周围出现将三人围在中间,根本没有人回答风陌言的话。
见到这诡异的场面,苗风逊忍不住眉头一皱,心中总有一种不妙的感觉,他压下心中的情绪,上前问道:“各位,在下青禾镖局苗风逊,在这都安郡道上也有几分薄面,诸位好汉既然是求财的,又何必搞得如此难堪,我们按照诸位的要求,已经将传家宝带来,可谓是诚意满满,不知道我那守信侄儿又在何处?”
苗风逊自问自己在都安郡中闯荡多年,在道上还是有些许薄名的,这些人应该听过他的名字。
结果。
一阵微风吹过,无人应答,没有说话也没有人做动作。
只有苗风逊尴尬的站着,脸上闪过一抹愠色,不过情况不明他很快又将心中不快压下。
“诸位……”
正当苗风逊刚开口,周围的十几个绑匪突然有了动作。
唰!唰!唰!
刀光掠起,毫无预兆,绑匪们瞬间一拥而上,手持长刀往三人杀来。
“欺人太甚!”苗风逊眼底闪过一丝怒火。
他是先天一重,对面这般山贼最高不过是胎息境九重,他轻易间就可以将这般绑匪击毙,结果对方居然无视自己直接就动手,如此不给自己面子,这在看重名声威望的江湖中,是对人极大的侮辱,这种侮辱唯有用鲜血才能洗刷!
“你在这里护着陌言兄,我去料理这般帮山贼!”苗风逊连头不回对许长明嘱咐了一句,便暴射而出,化作一只利箭向绑匪们迎去。

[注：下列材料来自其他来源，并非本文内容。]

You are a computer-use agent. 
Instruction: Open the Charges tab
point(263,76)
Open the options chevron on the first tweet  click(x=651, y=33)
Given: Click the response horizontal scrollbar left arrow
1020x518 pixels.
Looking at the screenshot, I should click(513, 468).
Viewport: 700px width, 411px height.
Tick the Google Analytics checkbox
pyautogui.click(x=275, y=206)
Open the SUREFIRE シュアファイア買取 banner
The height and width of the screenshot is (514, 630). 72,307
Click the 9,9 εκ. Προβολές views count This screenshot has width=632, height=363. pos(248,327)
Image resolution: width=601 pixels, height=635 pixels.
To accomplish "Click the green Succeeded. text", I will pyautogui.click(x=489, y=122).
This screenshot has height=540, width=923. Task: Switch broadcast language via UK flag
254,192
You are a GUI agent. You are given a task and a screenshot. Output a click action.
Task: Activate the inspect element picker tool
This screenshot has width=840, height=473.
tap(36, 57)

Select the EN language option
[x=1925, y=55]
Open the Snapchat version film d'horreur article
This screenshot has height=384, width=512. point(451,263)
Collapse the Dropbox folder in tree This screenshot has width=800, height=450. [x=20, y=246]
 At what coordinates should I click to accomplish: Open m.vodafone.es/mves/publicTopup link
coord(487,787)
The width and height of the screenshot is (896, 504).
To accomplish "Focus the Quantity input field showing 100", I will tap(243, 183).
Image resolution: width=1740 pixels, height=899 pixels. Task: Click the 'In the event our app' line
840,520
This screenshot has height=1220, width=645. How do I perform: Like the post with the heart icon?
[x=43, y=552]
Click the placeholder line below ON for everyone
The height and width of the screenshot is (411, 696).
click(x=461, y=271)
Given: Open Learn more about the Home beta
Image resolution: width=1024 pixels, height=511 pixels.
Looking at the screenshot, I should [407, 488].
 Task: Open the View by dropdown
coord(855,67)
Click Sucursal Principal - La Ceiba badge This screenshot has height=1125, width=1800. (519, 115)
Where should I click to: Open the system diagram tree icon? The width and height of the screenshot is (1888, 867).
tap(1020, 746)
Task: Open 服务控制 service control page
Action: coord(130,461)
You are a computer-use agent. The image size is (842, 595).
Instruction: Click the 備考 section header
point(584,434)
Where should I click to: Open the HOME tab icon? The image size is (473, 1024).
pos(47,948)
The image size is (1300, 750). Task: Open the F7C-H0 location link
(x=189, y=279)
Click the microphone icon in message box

明面上许长明只有胎息境九重巅峰,而自己是先天一重,眼前情况不明,风陌言的儿子还在对方的手中,多拖一秒就容易多一份意外,战斗自然是越快结束越好。
许长明护着风陌言待在后面,正好方便掌握场中的情况。
从一开始他就觉得这场绑架中处处透着诡异,这般绑匪到底有什么底气,居然敢对先天一重的苗风逊出手?!
说时迟那时快!
苗风逊一人独战十几个绑匪,气势惊人毫不落下风。
只见他一手柳叶刀飘若惊鸿,轻时宛若微风刮过不着痕迹,重时宛若山石滚落气力凶狠。
周身三尺间刀光凌厉水泼不进,十几个绑匪瞬间被打倒在地,只剩下两个胎息境九重的山贼勉强能挡住苗风逊一两招,二人后退脱离战场。
但当苗风逊解决完所有绑匪喽啰,一下子只剩他们两个,巨大压力全都落在他们二人身上。
两个胎息境九重的反应速度无法跟先天一重相提并论,苗风逊根本一点忌惮都没有,直接提刀再次杀来。
唰!
柳叶刀寒芒乍起,划破空气发出尖锐的声音。